I find environmental dystopians to be a rather fascinating genre that seems to have only gathered steam as the debate about climate change ramps up and becomes more important to people in general. Whatever your view on climate change, the idea of the oceans swallowing large parts of the world we have come to know or finding out that we’ve irrevocably doomed ourselves to live in the garbage are rather disturbing thoughts. I hadn’t quite intended to, but this week I’ll be following last week’s environmental dystopian with another environmental dystopian. Instead of the garbage world of Debris, I’ll be taking a look at Scott Snyder and Sean Murphy’s vision of Waterworld gone wild. The beauty of science fiction is that there’s a million different scenarios in which humanity’s survival might be threatened by its own actions and The Wake starts with a rather interesting one. The series starts as standard, if rather disturbing, story of monsters from the deep and slowly morphs into a strange tale of the long history of humanity and troubles with the ocean. As a mini-series, The Wake is comprised of just ten issues, written by Scott Snyder and illustrated by Sean Murphy.
The first half of the story starts with a marine scientist, a cetologist (person who studies whales) to be exact, named Lee Archer who has been approached by a shady government agent to study a rather unusual whale call. Dr. Archer is taken down to a deep sea lab with a team of other individuals who have been roped into this study and they come face to face with a monster that might just being the most terrifying mermaid the world has ever seen. The second half of the story shifts two hundred years in the future with a scrappy adventurer named Leeward who spends her time hunting said scary mermaids in order to get enough cash to find the mythical net which will finally save humanity from the monsters.
If you pick up The Wake, prepare to be constantly confused and muttering “what the fuck…?” every time you turn the page. The transition from scary monster tale to dystopian water world is a strange one, made even stranger by Snyder’s writing choices. It’s an interesting concept but executed extremely poorly. Although the second half of the story is when the future picks up with Leeward, there are constant time jumps and references to things you cannot possibly understand until the second half. If this was built right, it would be fascinating to go back and see what you missed. Instead, it’s so jumbled together that it’s just a mire of confusion and disbelief. I lost count of the number of times that little details completely ruined my suspension of disbelief.

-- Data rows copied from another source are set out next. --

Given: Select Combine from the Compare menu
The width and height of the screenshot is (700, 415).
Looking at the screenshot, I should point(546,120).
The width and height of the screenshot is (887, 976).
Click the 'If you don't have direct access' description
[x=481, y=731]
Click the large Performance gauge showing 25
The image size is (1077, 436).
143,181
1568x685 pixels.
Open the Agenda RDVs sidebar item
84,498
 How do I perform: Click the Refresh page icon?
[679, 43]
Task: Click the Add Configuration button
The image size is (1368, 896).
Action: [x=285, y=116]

I can’t get too into the details of the second half of the story without spoiling the series so in the interest of being nice to those who might want to read it, I’ll keep it brief. Snyder is usually one of my favorite writers. He’s great at taking a monster whose scariness has been diminished by pretty fairy tales and making them absolutely horrifying. He did a superb job with that in American Vampire and the first half of The Wake takes mermaids from busty sirens to “oh god, oh god, we’re all gonna die!” It’s wonderful. But Snyder’s attempt to create some unnecessarily complicated and pretentious myth that’s tied to humanity’s origins and their fight against sea monsters completely derails the entire story. By the end of the second part, there are big gaping holes in the story that make no sense and are never explained. It’s like Snyder just expects the reader to just fill in the holes and chalk it all up to his writing being just too good for them to understand. I don’t mind some ambiguity, but if I’m more confused at the end than I was at the beginning, you have failed Storytelling 101.
The good news is that Sean Murphy’s art is at least interesting. There are times that it feels a little too American Vampire-esque but I suppose that’s to be expected. Murphy’s mermaids are scary enough to carry the first part of The Wake despite Snyder’s strangely mediocre writing. But even that cannot save the story in the second half.

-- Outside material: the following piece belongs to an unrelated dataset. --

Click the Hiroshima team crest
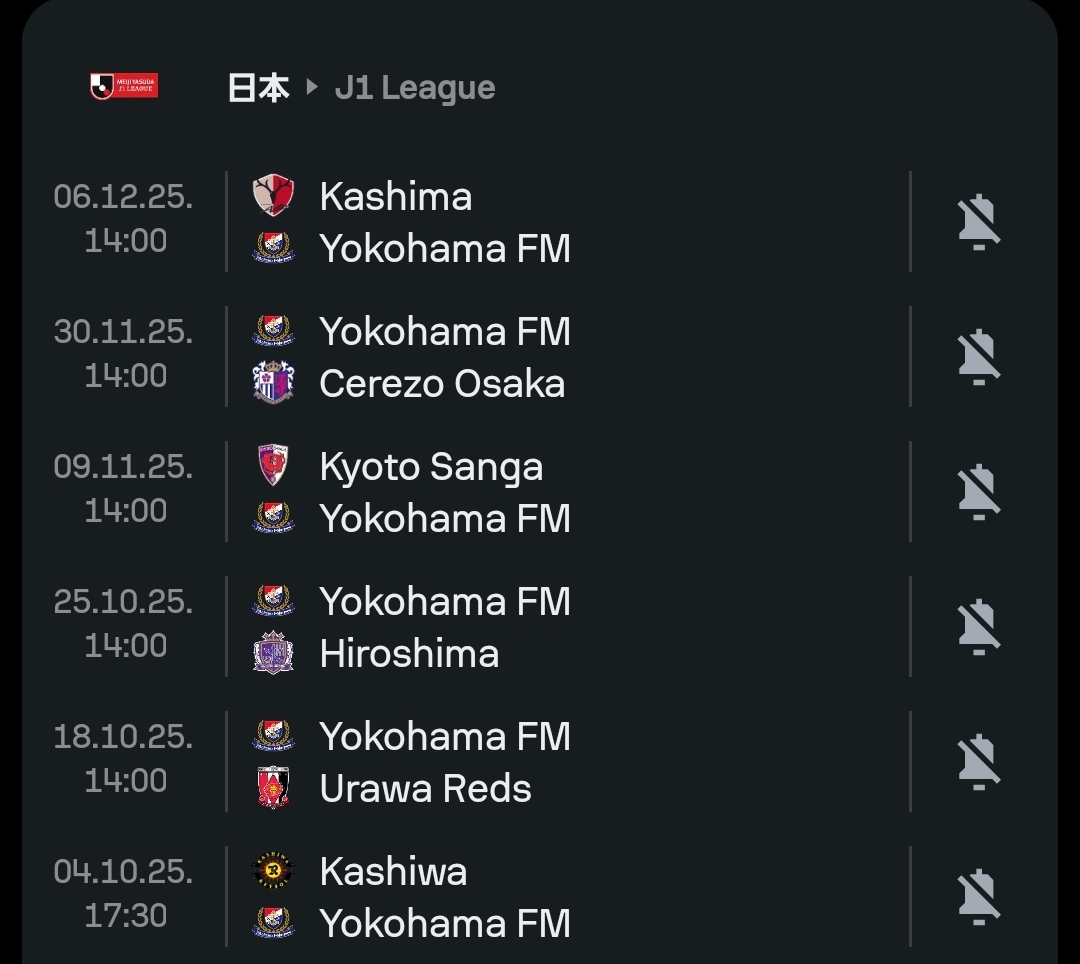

As a huge Snyder fan, it’s hard to admit that he can be wrong but I hated The Wake. If you don’t mind being confused for most of the story and having an ambiguous ending that leaves you with WAY more questions than answers, you might like this one. It makes interesting points about how humanity develops myths and the terrors of the deep. But the end goes so badly off the rails that it destroys any semblance of credibility as a story and completely ruined it for me. Unfortunately, The Wake is not a Snyder story I can recommend. If you really want to read Snyder, try American Vampire or his new 52 Batman series instead.